>> BEGIN Document passage

Sat, April 13, 1:15 to 2:45pm, Pennsylvania Convention Center, Floor: Level 200, Room 201B

Abstract

This paper demonstrates how the historical roots of Young Adult Literature (YAL) and literacy curricula have tied the genre and its associated pedagogical practices to whiteness (Griffin, 2018). To restory this reality, the author details a four-step process taken to cultivate a digital YAL curriculum, using the racial literacy development pyramid (Price-Dennis & Sealey-Ruiz, 2021) and highlighting the genius (Muhammad, 2020) of the Black girl digital creators to support teachers in decentering witness in digital YAL materials. The author engages in curriculum creation with students, focusing on the concept of un-whitewashing digital literacy curricula to center and uplift the identities, experiences, and curiosities of a collective of nine Black adolescent girls, who were active designers of YAL curricula for a digital age. The author begins with a brief theoretical overview of how literacy curricula have historically been propagated as white property and how this notion has been perpetuated in digital spaces. This is followed by a brief discussion of the affordances of digital texts and a racialized youth lens to restory digital curricula. This paper aligns with the 2024 theme by offering recommendations for teachers who seek to collaborate with Black girls to create learning experiences that recognize, center, and uplift their knowledge, detailing how they might partner with students to disrupt notions of literacy curricula as white property and create learning experiences - and ultimately digital YAL together.

>> END Document passage

*What the task requires*
Copy the conference abstract above in full, without any changes.

>> BEGIN Data section

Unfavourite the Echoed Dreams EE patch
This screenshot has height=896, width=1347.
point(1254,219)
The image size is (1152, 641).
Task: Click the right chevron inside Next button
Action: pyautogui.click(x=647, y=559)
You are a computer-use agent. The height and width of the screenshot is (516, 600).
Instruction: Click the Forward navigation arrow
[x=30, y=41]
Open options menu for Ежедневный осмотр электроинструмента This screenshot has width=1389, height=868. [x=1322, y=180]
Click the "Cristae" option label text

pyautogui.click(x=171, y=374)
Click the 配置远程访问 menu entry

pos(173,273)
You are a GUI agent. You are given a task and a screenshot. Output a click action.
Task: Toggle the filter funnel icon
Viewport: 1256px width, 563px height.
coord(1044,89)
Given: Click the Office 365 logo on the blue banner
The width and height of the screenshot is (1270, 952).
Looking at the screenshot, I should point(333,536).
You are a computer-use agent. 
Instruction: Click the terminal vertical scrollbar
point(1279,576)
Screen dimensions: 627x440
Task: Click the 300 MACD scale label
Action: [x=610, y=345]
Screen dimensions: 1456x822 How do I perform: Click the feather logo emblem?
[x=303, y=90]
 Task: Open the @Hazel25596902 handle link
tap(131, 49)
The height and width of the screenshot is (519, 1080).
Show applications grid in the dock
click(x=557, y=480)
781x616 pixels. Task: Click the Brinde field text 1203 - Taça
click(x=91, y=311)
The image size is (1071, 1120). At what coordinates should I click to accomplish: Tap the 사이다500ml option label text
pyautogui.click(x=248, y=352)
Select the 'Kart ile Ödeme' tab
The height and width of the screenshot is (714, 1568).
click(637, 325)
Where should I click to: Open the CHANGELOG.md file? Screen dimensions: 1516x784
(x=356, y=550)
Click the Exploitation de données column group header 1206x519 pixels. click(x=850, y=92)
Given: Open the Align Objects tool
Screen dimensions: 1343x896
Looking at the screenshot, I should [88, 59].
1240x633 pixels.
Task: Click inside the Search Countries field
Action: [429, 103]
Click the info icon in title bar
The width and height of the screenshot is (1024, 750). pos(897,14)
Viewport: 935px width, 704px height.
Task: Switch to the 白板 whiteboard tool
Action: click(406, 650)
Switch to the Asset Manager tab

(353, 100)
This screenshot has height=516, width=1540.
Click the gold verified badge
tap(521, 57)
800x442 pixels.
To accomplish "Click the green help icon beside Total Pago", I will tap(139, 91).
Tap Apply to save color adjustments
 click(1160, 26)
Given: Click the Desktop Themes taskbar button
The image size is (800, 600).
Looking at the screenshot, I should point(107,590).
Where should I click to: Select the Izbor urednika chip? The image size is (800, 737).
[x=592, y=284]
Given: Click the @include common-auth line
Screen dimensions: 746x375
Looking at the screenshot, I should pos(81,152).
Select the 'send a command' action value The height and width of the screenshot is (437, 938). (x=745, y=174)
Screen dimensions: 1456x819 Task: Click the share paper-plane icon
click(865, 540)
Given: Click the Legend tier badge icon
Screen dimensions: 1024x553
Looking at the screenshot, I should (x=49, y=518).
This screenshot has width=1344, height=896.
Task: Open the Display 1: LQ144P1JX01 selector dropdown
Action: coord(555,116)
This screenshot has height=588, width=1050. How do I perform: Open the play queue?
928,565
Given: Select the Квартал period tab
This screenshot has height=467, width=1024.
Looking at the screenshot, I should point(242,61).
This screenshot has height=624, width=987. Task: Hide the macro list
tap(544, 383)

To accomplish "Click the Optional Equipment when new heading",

>> END Data section

*Output*
Sat, April 13, 1:15 to 2:45pm, Pennsylvania Convention Center, Floor: Level 200, Room 201B

Abstract

This paper demonstrates how the historical roots of Young Adult Literature (YAL) and literacy curricula have tied the genre and its associated pedagogical practices to whiteness (Griffin, 2018). To restory this reality, the author details a four-step process taken to cultivate a digital YAL curriculum, using the racial literacy development pyramid (Price-Dennis & Sealey-Ruiz, 2021) and highlighting the genius (Muhammad, 2020) of the Black girl digital creators to support teachers in decentering witness in digital YAL materials. The author engages in curriculum creation with students, focusing on the concept of un-whitewashing digital literacy curricula to center and uplift the identities, experiences, and curiosities of a collective of nine Black adolescent girls, who were active designers of YAL curricula for a digital age. The author begins with a brief theoretical overview of how literacy curricula have historically been propagated as white property and how this notion has been perpetuated in digital spaces. This is followed by a brief discussion of the affordances of digital texts and a racialized youth lens to restory digital curricula. This paper aligns with the 2024 theme by offering recommendations for teachers who seek to collaborate with Black girls to create learning experiences that recognize, center, and uplift their knowledge, detailing how they might partner with students to disrupt notions of literacy curricula as white property and create learning experiences - and ultimately digital YAL together.